O pioneirismo é uma marca de Leci em várias questões. Segundo a historiadora Rita Colaço, ela foi a primeira artista da MPB a falar com naturalidade sobre sua homossexualidade. Isso aconteceu no jornal Lampião da Esquina, nº6, de novembro de 1978, nas páginas 10 e 11. A capa da edição anunciava Leci com uma representante da música popular “entendida”, como as pessoas LGTB+ se tratavam na época da ditadura. A entrevista, que tornou-se motivo para perseguições até em sua escola de samba Mangueira, começa assim:

De três anos para cá, além de indiscutível substância artística, a compositora Leci Brandão ganhou também a fama de ser uma das porta-vozes musicais daquilo que ela mesma chama de “povo guei brasileiro”. No LP “Coisas do Meu Pessoal”, a música ligada ao tema era “Ombro Amigo”; no seguinte “Questão de Gosto” os homossexuais foram homenageados com “As Pessoas e Eles”. […] Nas duas páginas seguintes o leitor poderá sentir o peso da sinceridade dessa artista que não hesita em conversar abertamente sobre a sua tríplice — e nem sempre fácil — condição de mulher, negra e homossexual.

Leci sempre cantou o que quis, inclusive para falar de amor. Ela abordou a temática homoafetiva, mas mantinha certa discrição em casa por pensar na mãe, “uma mulher nascida em 1922, com outra cabeça”. Ouça abaixo as músicas mencionadas na reportagem do Lampião:

“As pessoas e eles”, em Questão de Gosto (1976)
“Ombro Amigo” faixa que abre Coisas do meu pessoal (1977)

No álbum Leci Brandão (1985), primeiro álbum gravado em São Paulo, é lançado um dos maiores sucessos de sua carreira, a canção “Zé do Caroço”, proibida na ditadura.
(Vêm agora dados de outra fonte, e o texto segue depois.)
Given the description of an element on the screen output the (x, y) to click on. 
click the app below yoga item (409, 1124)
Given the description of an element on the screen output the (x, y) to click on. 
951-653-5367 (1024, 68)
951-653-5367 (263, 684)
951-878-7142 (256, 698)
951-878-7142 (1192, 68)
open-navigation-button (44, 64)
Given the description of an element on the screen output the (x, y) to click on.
Nele também, é possível ouvir a música “Assumindo”, canção que retrata uma mudança comportamental dos casais homoafetivos “Mas no meio dia de sol / Ou sob a meia lua / Vocês já andam de mãos dadas no meio da rua”:

Leci diversidade

A diversidade, sempre presente na trajetória de Leci Brandão, foi lembrada por Toni Reis, diretor-presidente da Aliança Nacional LGBT+. Ele destacou o pioneirismo de Leci ao levantar a bandeira da liberdade de orientação sexual em tempos de repressão. “Você foi a primeira pessoa que levantou a bandeira que nós podemos ser felizes com as nossas orientações sexuais”, afirmou Toni, reconhecendo o papel libertador da artista na comunidade LGBTQIA+.

Daiana Santos, deputada federal pelo PCdoB-RS, celebrou a presença de Leci como um ícone de inspiração, tanto na política quanto na cultura. “Celebro a tua existência e digo que é muito feliz viver neste mesmo tempo que tu e seguir os teus passos”, disse Daiana, emocionada ao falar sobre o impacto de Leci em sua própria jornada política.
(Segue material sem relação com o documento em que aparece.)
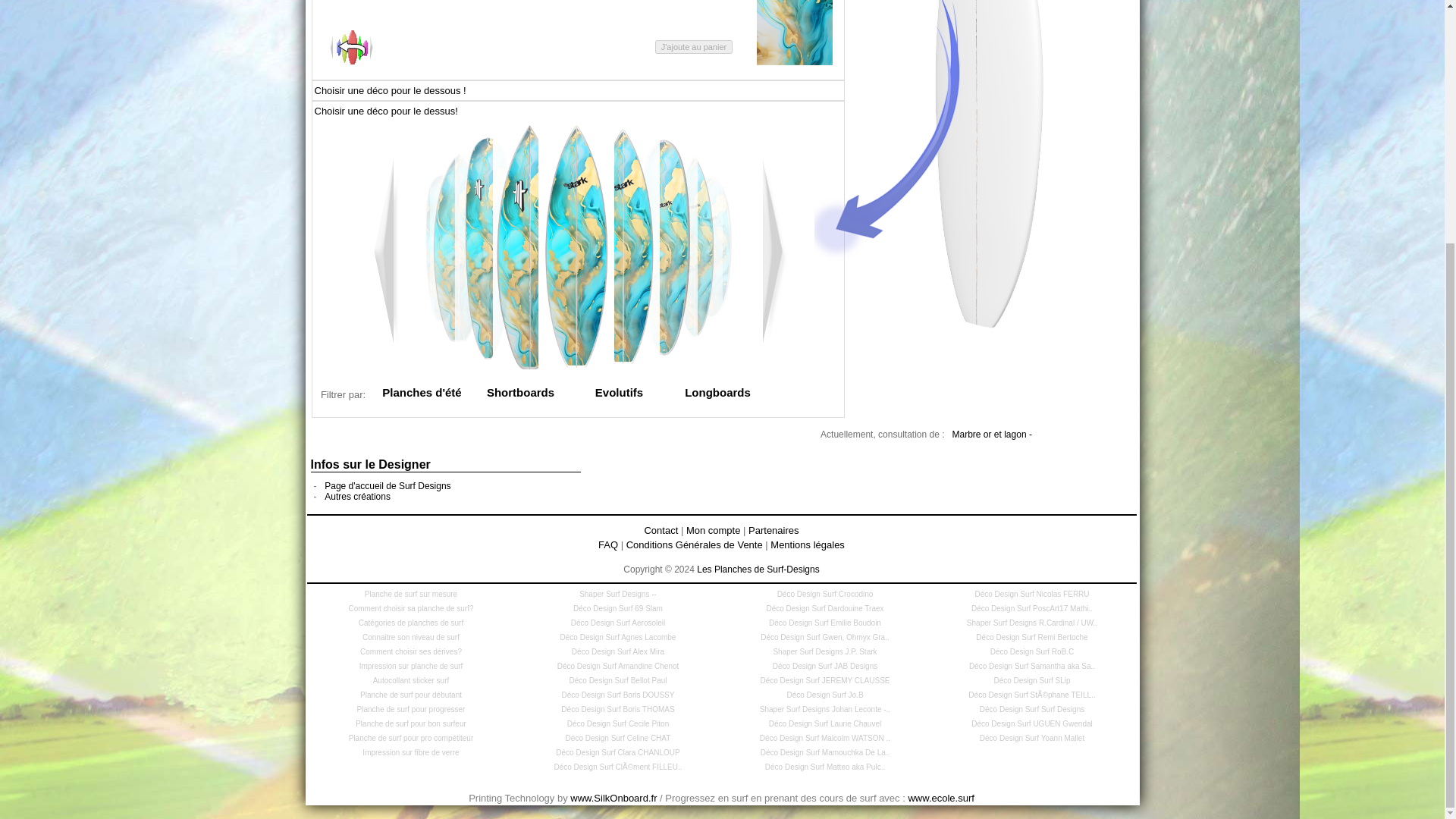
J'ajoute au panier (694, 47)
J'ajoute au panier (694, 47)
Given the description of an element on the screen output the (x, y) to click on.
A deputada estadual Dani Balbi (PCdoB-RJ) também somou sua voz às homenagens, ressaltando o legado político e cultural de Leci. Dani, uma mulher trans, destacou a contribuição de Leci na luta pela superação das injustiças sociais e fortalecimento da identidade negra no Brasil, além de sua atuação em defesa da população LGBT+. “Você é uma grande guerreira do povo brasileiro e eu tenho muita honra de ser sua camarada”, concluiu.
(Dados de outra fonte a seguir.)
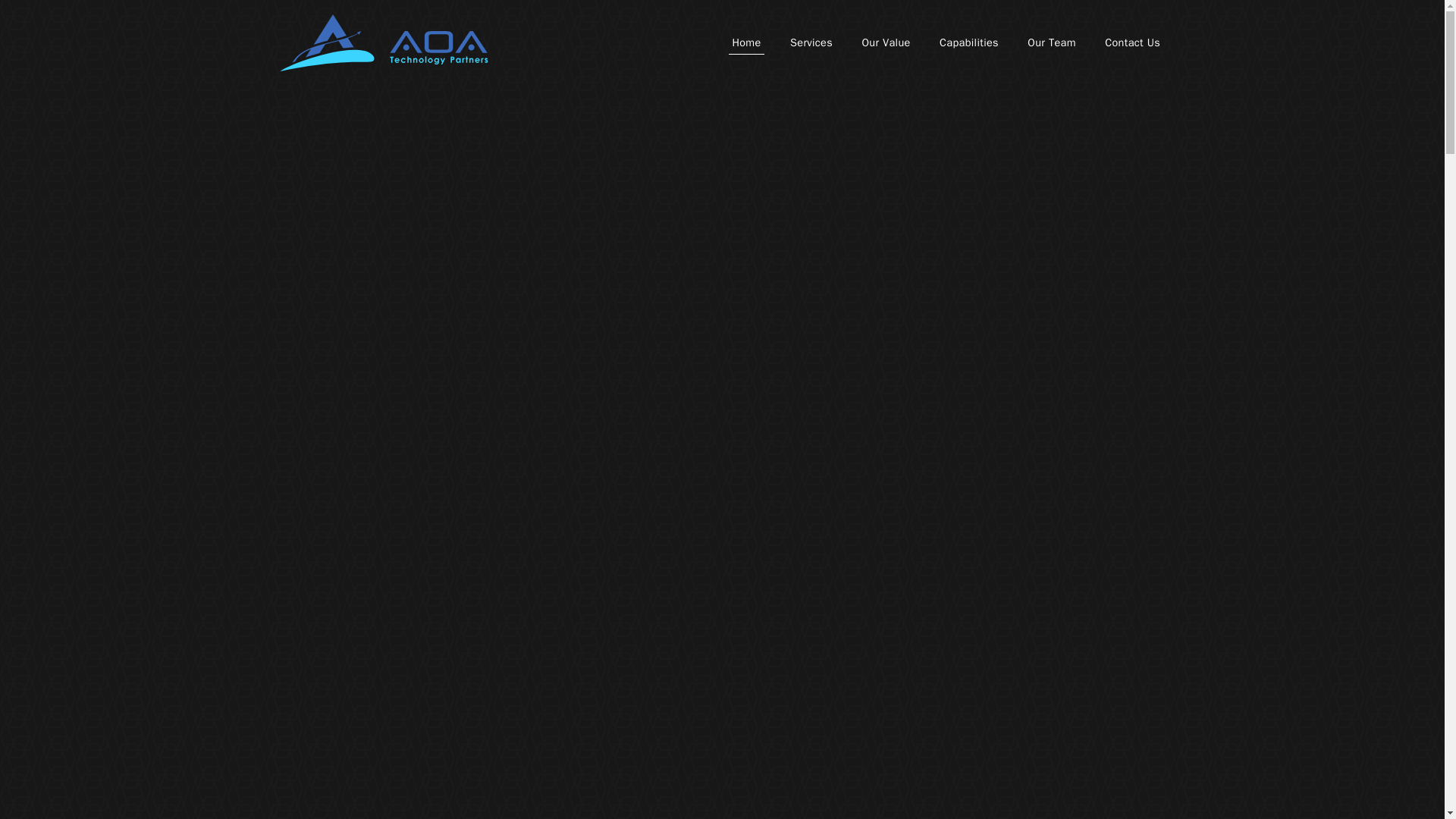
Our Team (1050, 43)
Capabilities (968, 43)
Services (810, 43)
Home (747, 43)
Our Value (886, 43)
Contact Us (1131, 43)
Given the description of an element on the screen output the (x, y) to click on. 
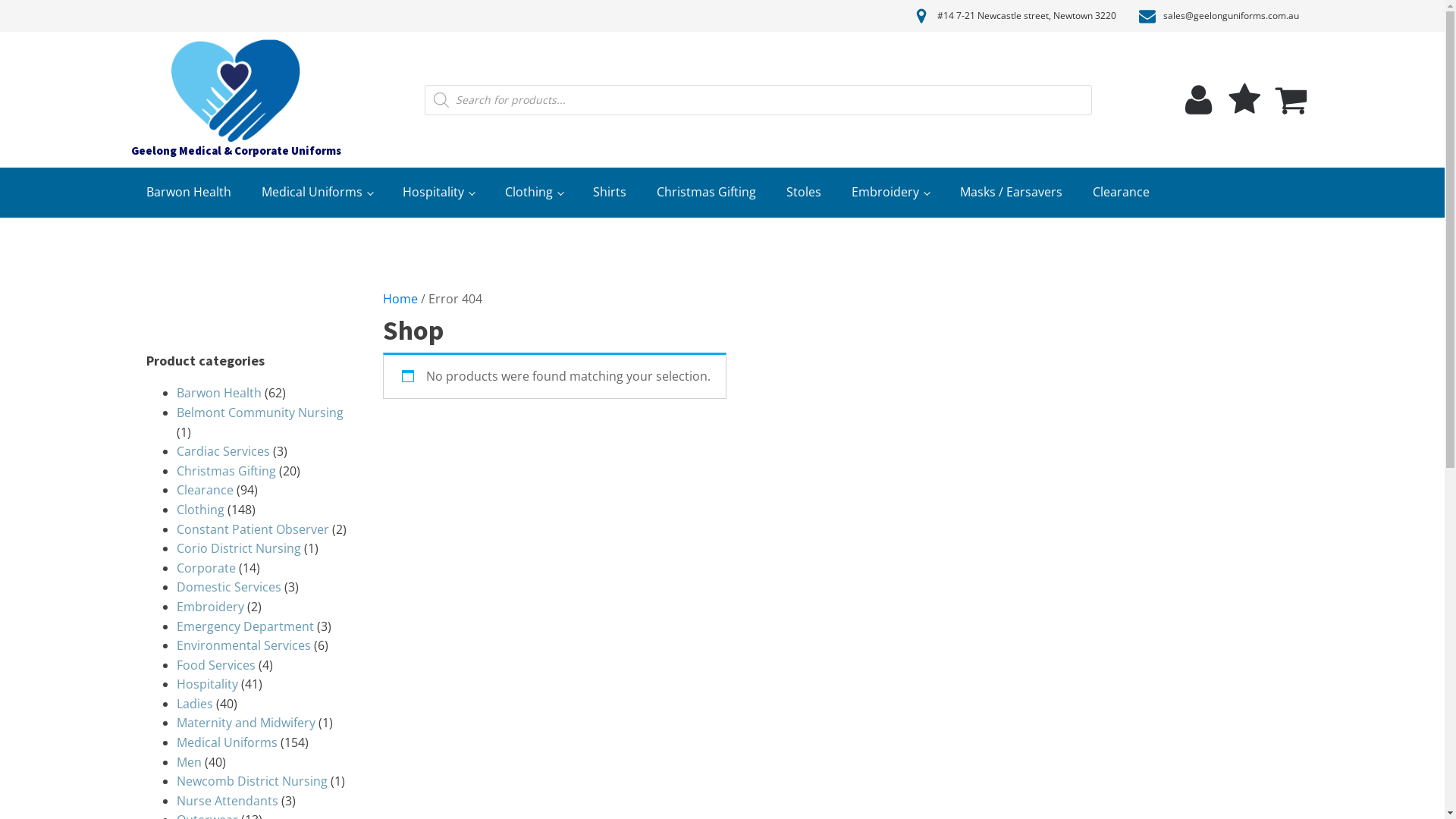
Masks / Earsavers Element type: text (1010, 192)
Belmont Community Nursing Element type: text (258, 412)
Emergency Department Element type: text (244, 626)
Shirts Element type: text (609, 192)
Corio District Nursing Element type: text (237, 547)
Clothing Element type: text (533, 192)
Newcomb District Nursing Element type: text (250, 780)
Embroidery Element type: text (890, 192)
Domestic Services Element type: text (227, 586)
Clearance Element type: text (203, 489)
Home Element type: text (399, 298)
Clothing Element type: text (199, 509)
Corporate Element type: text (205, 567)
Nurse Attendants Element type: text (226, 800)
Constant Patient Observer Element type: text (251, 528)
Medical Uniforms Element type: text (316, 192)
Medical Uniforms Element type: text (225, 742)
Geelong Medical & Corporate Uniforms Element type: text (235, 99)
Christmas Gifting Element type: text (225, 470)
Ladies Element type: text (193, 703)
Food Services Element type: text (214, 664)
Hospitality Element type: text (438, 192)
Barwon Health Element type: text (187, 192)
#14 7-21 Newcastle street, Newtown 3220 Element type: text (1026, 15)
Barwon Health Element type: text (217, 392)
Stoles Element type: text (803, 192)
Cardiac Services Element type: text (222, 450)
Christmas Gifting Element type: text (706, 192)
Clearance Element type: text (1120, 192)
Men Element type: text (187, 761)
Embroidery Element type: text (209, 606)
Environmental Services Element type: text (242, 645)
Maternity and Midwifery Element type: text (244, 722)
Hospitality Element type: text (206, 683)
Given the description of an element on the screen output the (x, y) to click on. 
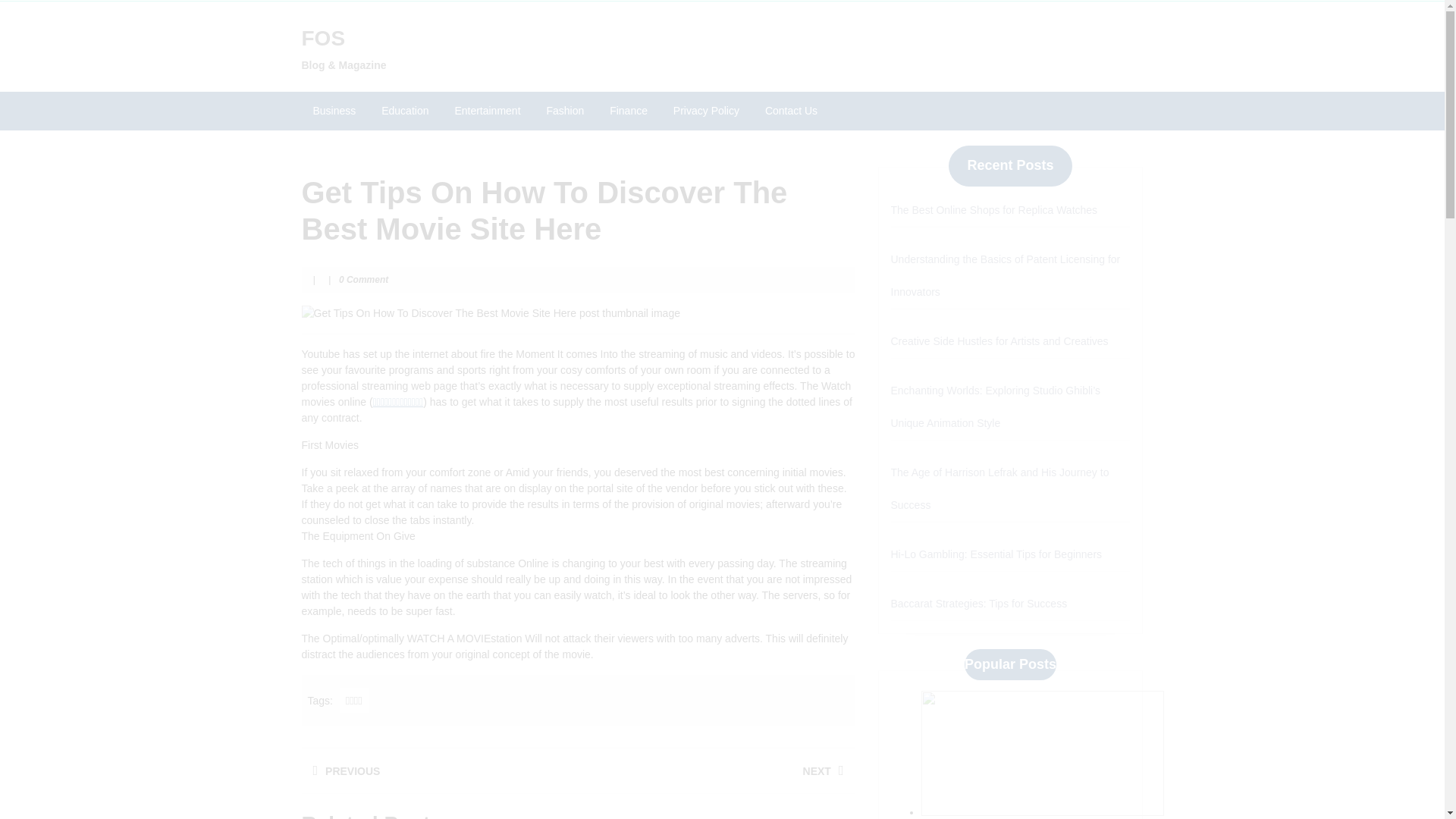
Creative Side Hustles for Artists and Creatives (998, 340)
Business (334, 110)
FOS (323, 37)
Privacy Policy (706, 110)
The Age of Harrison Lefrak and His Journey to Success (998, 488)
The Best Online Shops for Replica Watches (993, 209)
Entertainment (486, 110)
Fashion (564, 110)
Education (404, 110)
Contact Us (791, 110)
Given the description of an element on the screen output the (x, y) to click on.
Esses depoimentos reforçam o quanto Leci Brandão transcende a figura de artista para se consolidar como uma referência política, feminista e defensora incansável da diversidade, inspirando diferentes gerações na construção de um Brasil mais inclusivo e justo. Aos 80 anos, Leci continua sendo um farol de resistência e esperança para milhões de brasileiros.